== FRAGMENTO DEL DOCUMENTO

«De Juan Pablo II algo te puedo contar. Tuve la suerte de cruzar camino con él, de un modo breve, pero muy intenso, en muchas ocasiones. Fui muy afortunado, lo soy, y con frecuencia me gusta cerrar los ojos y recrearme en alguno de esos encuentros a solas. Aunque hubo de todo –desde anéldotas de lo más payaso y divertido, hasta la maravillosa posibilidad de poder hacerle alguna confidencia -, todas las considero fantásticas, únicas y exclusivas.
Si alguna vez alguien me preguntara cual fue el máximo instante de felicidad en mi vida sin dudarlo respondería que el primer encuentro personal con el Papa… y algunos muchos primeros momentos de mi biografía, que no vienen al caso.
Estaba yo en primera fila en el Cortile de San Dámaso. El Papa, desde un pequeño balcón, escuchaba las distintas actuaciones de unas y de otros, las anécdotas que contaban, las canciones…¡Lo tenía a tan solo unos metros de mi!. Aprovechando que la tuna iniciaba una canción pensé “ ¡ésta es la oportunidad de mi vida: ahora o nunca”. Me incorporé y acercándome al balcón le grité “¡Santo Padre, ¿puedo subir?!”. Uno de seguridad me coge del brazo y Juan Pablo hace un gesto indicando que me acompañe y que suba a su encuentro. En ese instante ignoro cuantos hombres verdaderamente felices habría en nuestro planeta –algún esquimal que miraría orgulloso su recién construido iglú, algún chaval enamorado dando vueltas alrededor de su chica con la que, por fin, había conseguido coincidir tan sólo un segundo cruzándose las miradas; alguna madre mirando el rostro de su hijo recién nacido, al lado de su marido que alucinado piensa “¿esto es un niño?...¡ si parece un lagarto!”; alguna monja clarisa que acabó de hacer los votos perpetuos y la visten con la toca y se mira en un espejo radiante de felicidad…-, todos esos y bastantes más, pero yo, mientras subía las escaleras para encontrarme con el Santo Padre, era un hombre que estallaba de felicidad, de emoción y de una alegría desbordante.
Cuando se abrió el balcón y veo al Papa mirándome y allá abajo toda la peña cantando eso del “Reina de reinas vengo a tu reino…” pensé “y ahora, ¿qué le digo yo a éste hombre?”. Porque la verdad es que con tanta emoción, tanta taquicardia y tanta improvisación, no tenía pensado de qué le podía yo hablar, como no fuera contarle un chiste o echar el grito de Tarzán desde el balcón (soy muy bueno imitando el alarido del hombre mono).

====

=== ACTIVIDADES ===
(1) En el relato del encuentro con Juan Pablo II, ¿en qué lugar se encontraba quien narra mientras el Papa escuchaba las actuaciones desde un pequeño balcón?
(2) Escribe una continuación del relato del encuentro con Juan Pablo II que arranque justo después de la última oración del fragmento.

== DATOS PROPORCIONADOS

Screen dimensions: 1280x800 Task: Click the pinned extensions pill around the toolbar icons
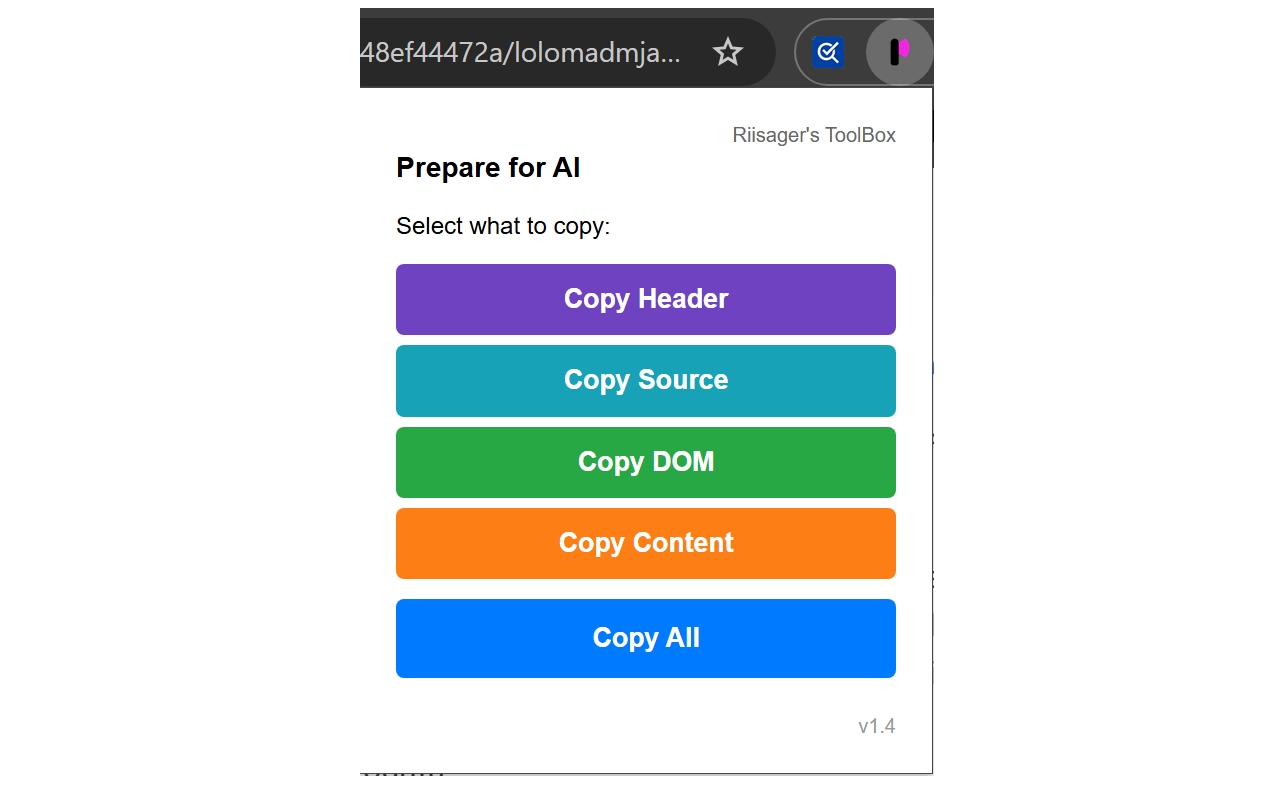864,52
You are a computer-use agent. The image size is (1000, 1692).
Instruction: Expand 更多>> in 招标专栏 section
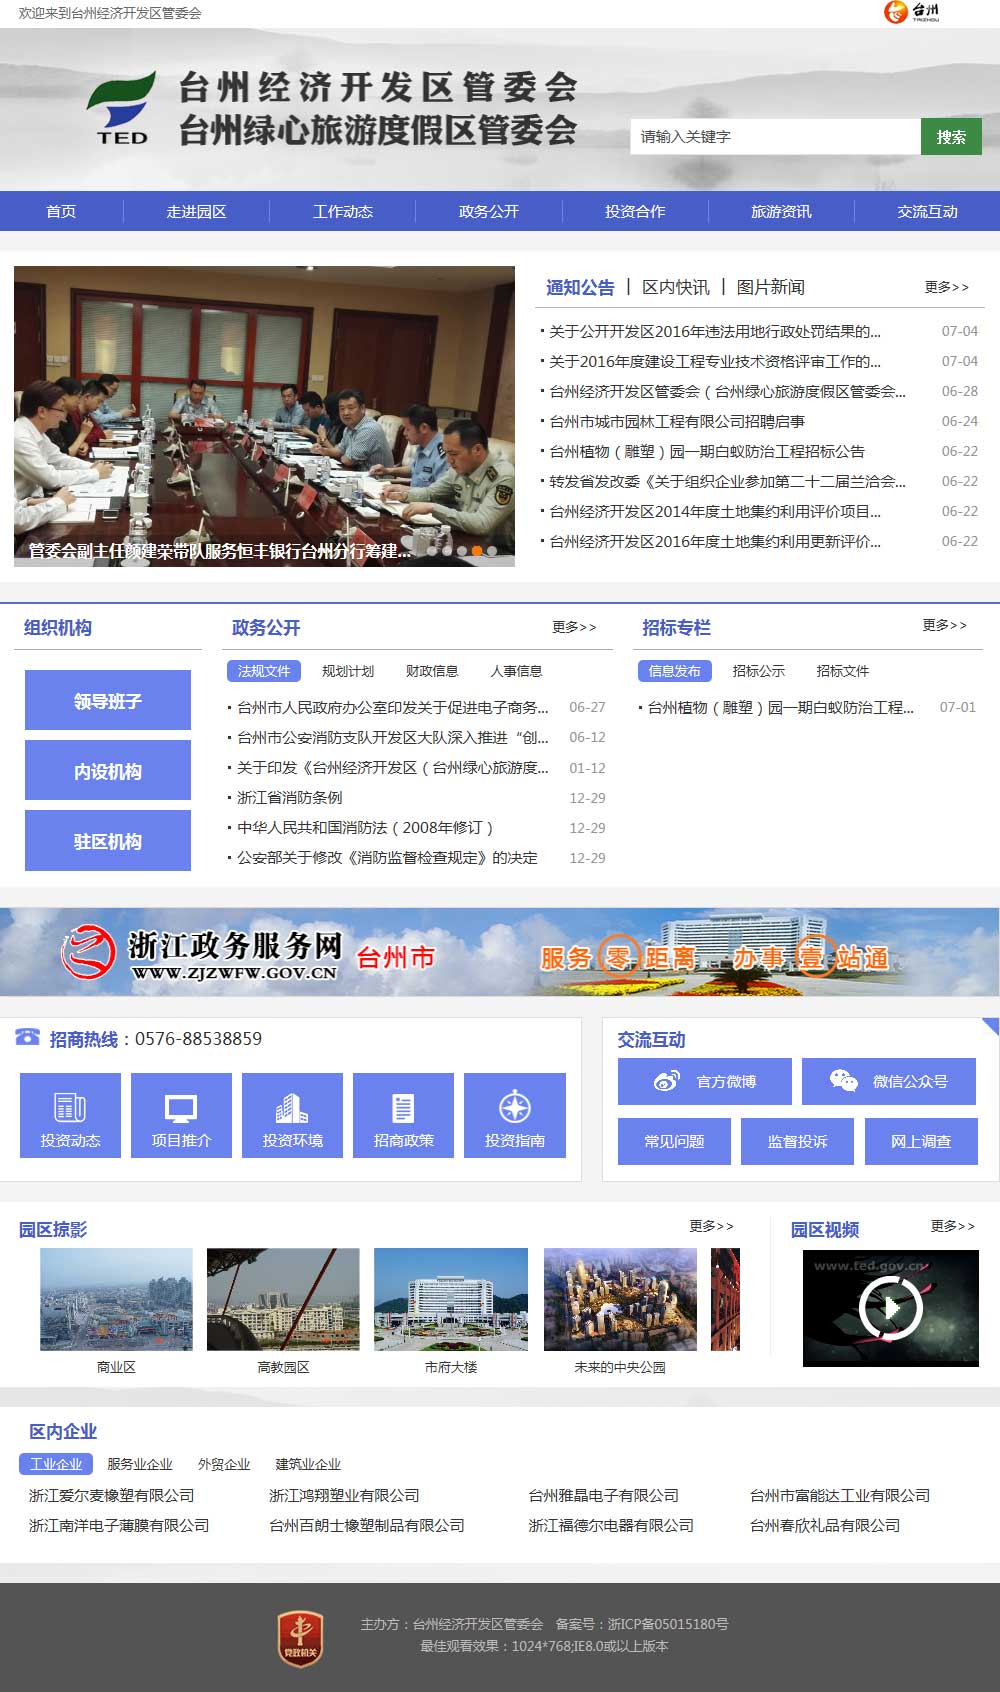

====

=== RESPUESTAS ===
(1) En primera fila en el Cortile de San Dámaso.

(2)
Nos cogimos las manos –las de él suaves, muy cálidas, blancas, las mías eran un chorro de sudor, algo parecido a un manojo de pepinillos a la vinagreta– y nos miramos. Ya no veía a la gente, ni la plaza, ni el balcón, ni la guardia Suiza, ni escuchaba las voces cantando. Sólo le veía a él. Y sentí unas ganas irreprimibles de decirle quién era yo de verdad: que era un desastre, un egoísta, un vanidoso, un guarro, un mediocre, un pobre hombre, un triste, un quedón… ése hombre despedía confianza, mucha comprensión, un corazón que intuías te iba a entender, una humanidad gigantesca.
Te hacía querer ser bueno, mejorar. Te requería de un modo difícil de explicar a que dijeras “okey lo voy a intentar”. Tenía un algo que te llevaba a Dios. Es de esas personas mejores que nosotros que su presencia y testimonio te hacen creer más profundamente en el bien absoluto y tender hacia él. Soy débil para subir por mi mismo, demasiado mediocre, pero con gente así uno es capaz de salir de esa mediocridad y subir por uno mismo. Con un hombre así uno se sentía capaz de ser guiado y sostenido. A mi, al menos, es lo que me provocaba su persona.
A otros les sucede lo contrario: la presencia de un ser puro, en lugar de atraerles, les repele y desanima: intentan manchar y destruir –al menos en su mente– una pureza que son incapaces de compartir y cuya sola presencia les hiere. Son formas distintas de pobreza. Algunos tienen hambre de pureza, de querer ser mejores, de amar más, y el amor que viene a colmar ese vacío se recibe como una bendición, una liberación. En otros, ya no se puede comer, y el mismo amor que se le ofrece lo puede tomar como burla, humillación y ofensa.
-Santo Padre – le dije dispuesto a contarle todo mientras seguíamos con las manos juntas -, me llamo Satur y, y… ( un algo de lágrimas, como arcadas, iba a estallar pronto) y… ¡¡¡¡UÁÁÁÁÁÁÁ!!!. Me puse a llorar como un niño. Como una guardería de niños. Y, avergonzado, me escondo en su pecho. Él me abraza y me acaricia el cogote mientras me dice al oído con esa voz grave, segura, firme “eres muy bueno, eres muy bueno…” Y yo, gritando, escondido en ese pecho, negaba como un loco “¡que no, que no!.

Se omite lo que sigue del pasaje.